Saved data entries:

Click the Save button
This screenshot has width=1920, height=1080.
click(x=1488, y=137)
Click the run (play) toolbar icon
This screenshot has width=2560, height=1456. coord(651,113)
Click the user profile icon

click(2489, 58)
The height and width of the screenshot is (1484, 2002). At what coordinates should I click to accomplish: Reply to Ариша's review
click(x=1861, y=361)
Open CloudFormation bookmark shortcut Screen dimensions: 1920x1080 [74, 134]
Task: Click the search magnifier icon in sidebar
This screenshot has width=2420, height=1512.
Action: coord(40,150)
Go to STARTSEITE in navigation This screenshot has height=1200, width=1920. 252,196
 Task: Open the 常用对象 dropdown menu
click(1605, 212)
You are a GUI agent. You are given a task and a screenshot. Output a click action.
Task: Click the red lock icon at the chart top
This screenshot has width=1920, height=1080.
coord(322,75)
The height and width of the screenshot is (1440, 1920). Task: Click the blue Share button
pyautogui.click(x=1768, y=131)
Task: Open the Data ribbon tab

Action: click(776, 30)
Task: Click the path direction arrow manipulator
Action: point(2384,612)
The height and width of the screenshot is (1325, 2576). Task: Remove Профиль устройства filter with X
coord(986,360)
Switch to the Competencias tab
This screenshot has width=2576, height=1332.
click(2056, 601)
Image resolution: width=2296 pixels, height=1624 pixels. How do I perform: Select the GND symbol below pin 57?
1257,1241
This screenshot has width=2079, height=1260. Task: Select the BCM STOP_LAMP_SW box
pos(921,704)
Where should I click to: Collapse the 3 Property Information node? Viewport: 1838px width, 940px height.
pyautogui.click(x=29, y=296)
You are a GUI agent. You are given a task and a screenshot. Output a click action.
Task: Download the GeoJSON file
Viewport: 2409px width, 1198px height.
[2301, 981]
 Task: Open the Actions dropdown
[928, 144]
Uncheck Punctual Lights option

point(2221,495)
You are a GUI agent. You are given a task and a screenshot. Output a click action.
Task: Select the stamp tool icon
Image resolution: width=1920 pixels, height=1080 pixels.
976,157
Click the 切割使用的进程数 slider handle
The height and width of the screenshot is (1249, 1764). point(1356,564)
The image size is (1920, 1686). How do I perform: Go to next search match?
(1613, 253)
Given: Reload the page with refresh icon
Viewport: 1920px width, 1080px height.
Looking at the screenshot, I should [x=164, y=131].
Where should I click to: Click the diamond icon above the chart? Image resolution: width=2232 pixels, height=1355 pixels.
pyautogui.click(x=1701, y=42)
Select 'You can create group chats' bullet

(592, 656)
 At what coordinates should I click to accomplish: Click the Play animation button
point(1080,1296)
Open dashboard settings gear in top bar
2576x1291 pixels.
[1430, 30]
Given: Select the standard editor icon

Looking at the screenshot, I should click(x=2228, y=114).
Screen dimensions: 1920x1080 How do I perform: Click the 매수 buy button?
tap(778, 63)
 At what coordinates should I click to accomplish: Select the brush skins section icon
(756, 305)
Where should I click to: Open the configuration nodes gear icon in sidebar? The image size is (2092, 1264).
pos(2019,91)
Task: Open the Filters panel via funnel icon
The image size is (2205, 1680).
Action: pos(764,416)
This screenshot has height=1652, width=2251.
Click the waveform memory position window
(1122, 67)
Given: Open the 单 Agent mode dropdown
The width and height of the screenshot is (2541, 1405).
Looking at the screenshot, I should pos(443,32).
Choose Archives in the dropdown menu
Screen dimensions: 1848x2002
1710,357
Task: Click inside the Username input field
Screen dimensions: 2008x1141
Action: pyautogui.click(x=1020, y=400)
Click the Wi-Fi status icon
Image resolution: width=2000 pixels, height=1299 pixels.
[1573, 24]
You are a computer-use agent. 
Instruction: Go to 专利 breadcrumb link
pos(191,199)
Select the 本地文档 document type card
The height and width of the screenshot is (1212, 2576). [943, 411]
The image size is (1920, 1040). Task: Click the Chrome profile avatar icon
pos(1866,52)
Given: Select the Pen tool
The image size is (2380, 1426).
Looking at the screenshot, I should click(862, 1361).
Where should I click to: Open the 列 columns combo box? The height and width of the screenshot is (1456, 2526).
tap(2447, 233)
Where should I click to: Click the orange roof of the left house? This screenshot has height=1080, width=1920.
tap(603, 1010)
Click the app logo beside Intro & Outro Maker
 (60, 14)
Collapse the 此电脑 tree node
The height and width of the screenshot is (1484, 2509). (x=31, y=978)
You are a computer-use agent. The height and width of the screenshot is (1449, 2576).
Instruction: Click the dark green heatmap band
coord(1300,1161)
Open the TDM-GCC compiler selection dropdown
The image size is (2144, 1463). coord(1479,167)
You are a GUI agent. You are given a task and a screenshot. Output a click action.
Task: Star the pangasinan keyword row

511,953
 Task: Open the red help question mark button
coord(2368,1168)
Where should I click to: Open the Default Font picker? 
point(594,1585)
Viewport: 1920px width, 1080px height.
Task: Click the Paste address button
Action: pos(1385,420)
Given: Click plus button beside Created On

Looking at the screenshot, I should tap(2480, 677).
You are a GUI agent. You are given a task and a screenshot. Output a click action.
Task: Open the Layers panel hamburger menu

## WHAT IS EXPECTED
Every entry above should be returned exactly as written.

## EXERCISE RESPONSE
Click the Save button
This screenshot has width=1920, height=1080.
click(x=1488, y=137)
Click the run (play) toolbar icon
This screenshot has width=2560, height=1456. coord(651,113)
Click the user profile icon

click(2489, 58)
The height and width of the screenshot is (1484, 2002). At what coordinates should I click to accomplish: Reply to Ариша's review
click(x=1861, y=361)
Open CloudFormation bookmark shortcut Screen dimensions: 1920x1080 [74, 134]
Task: Click the search magnifier icon in sidebar
This screenshot has width=2420, height=1512.
Action: coord(40,150)
Go to STARTSEITE in navigation This screenshot has height=1200, width=1920. 252,196
 Task: Open the 常用对象 dropdown menu
click(1605, 212)
You are a GUI agent. You are given a task and a screenshot. Output a click action.
Task: Click the red lock icon at the chart top
This screenshot has width=1920, height=1080.
coord(322,75)
The height and width of the screenshot is (1440, 1920). Task: Click the blue Share button
pyautogui.click(x=1768, y=131)
Task: Open the Data ribbon tab

Action: click(776, 30)
Task: Click the path direction arrow manipulator
Action: point(2384,612)
The height and width of the screenshot is (1325, 2576). Task: Remove Профиль устройства filter with X
coord(986,360)
Switch to the Competencias tab
This screenshot has width=2576, height=1332.
click(2056, 601)
Image resolution: width=2296 pixels, height=1624 pixels. How do I perform: Select the GND symbol below pin 57?
1257,1241
This screenshot has width=2079, height=1260. Task: Select the BCM STOP_LAMP_SW box
pos(921,704)
Where should I click to: Collapse the 3 Property Information node? Viewport: 1838px width, 940px height.
pyautogui.click(x=29, y=296)
You are a GUI agent. You are given a task and a screenshot. Output a click action.
Task: Download the GeoJSON file
Viewport: 2409px width, 1198px height.
[2301, 981]
 Task: Open the Actions dropdown
[928, 144]
Uncheck Punctual Lights option

point(2221,495)
You are a GUI agent. You are given a task and a screenshot. Output a click action.
Task: Select the stamp tool icon
Image resolution: width=1920 pixels, height=1080 pixels.
976,157
Click the 切割使用的进程数 slider handle
The height and width of the screenshot is (1249, 1764). point(1356,564)
The image size is (1920, 1686). How do I perform: Go to next search match?
(1613, 253)
Given: Reload the page with refresh icon
Viewport: 1920px width, 1080px height.
Looking at the screenshot, I should [x=164, y=131].
Where should I click to: Click the diamond icon above the chart? Image resolution: width=2232 pixels, height=1355 pixels.
pyautogui.click(x=1701, y=42)
Select 'You can create group chats' bullet

(592, 656)
 At what coordinates should I click to accomplish: Click the Play animation button
point(1080,1296)
Open dashboard settings gear in top bar
2576x1291 pixels.
[1430, 30]
Given: Select the standard editor icon

Looking at the screenshot, I should click(x=2228, y=114).
Screen dimensions: 1920x1080 How do I perform: Click the 매수 buy button?
tap(778, 63)
 At what coordinates should I click to accomplish: Select the brush skins section icon
(756, 305)
Where should I click to: Open the configuration nodes gear icon in sidebar? The image size is (2092, 1264).
pos(2019,91)
Task: Open the Filters panel via funnel icon
The image size is (2205, 1680).
Action: pos(764,416)
This screenshot has height=1652, width=2251.
Click the waveform memory position window
(1122, 67)
Given: Open the 单 Agent mode dropdown
The width and height of the screenshot is (2541, 1405).
Looking at the screenshot, I should pos(443,32).
Choose Archives in the dropdown menu
Screen dimensions: 1848x2002
1710,357
Task: Click inside the Username input field
Screen dimensions: 2008x1141
Action: pyautogui.click(x=1020, y=400)
Click the Wi-Fi status icon
Image resolution: width=2000 pixels, height=1299 pixels.
[1573, 24]
You are a computer-use agent. 
Instruction: Go to 专利 breadcrumb link
pos(191,199)
Select the 本地文档 document type card
The height and width of the screenshot is (1212, 2576). [943, 411]
The image size is (1920, 1040). Task: Click the Chrome profile avatar icon
pos(1866,52)
Given: Select the Pen tool
The image size is (2380, 1426).
Looking at the screenshot, I should click(862, 1361).
Where should I click to: Open the 列 columns combo box? The height and width of the screenshot is (1456, 2526).
tap(2447, 233)
Where should I click to: Click the orange roof of the left house? This screenshot has height=1080, width=1920.
tap(603, 1010)
Click the app logo beside Intro & Outro Maker
 (60, 14)
Collapse the 此电脑 tree node
The height and width of the screenshot is (1484, 2509). (x=31, y=978)
You are a computer-use agent. The height and width of the screenshot is (1449, 2576).
Instruction: Click the dark green heatmap band
coord(1300,1161)
Open the TDM-GCC compiler selection dropdown
The image size is (2144, 1463). coord(1479,167)
You are a GUI agent. You are given a task and a screenshot. Output a click action.
Task: Star the pangasinan keyword row

511,953
 Task: Open the red help question mark button
coord(2368,1168)
Where should I click to: Open the Default Font picker? 
point(594,1585)
Viewport: 1920px width, 1080px height.
Task: Click the Paste address button
Action: pos(1385,420)
Given: Click plus button beside Created On

Looking at the screenshot, I should tap(2480, 677).
You are a GUI agent. You are given a task and a screenshot. Output a click action.
Task: Open the Layers panel hamburger menu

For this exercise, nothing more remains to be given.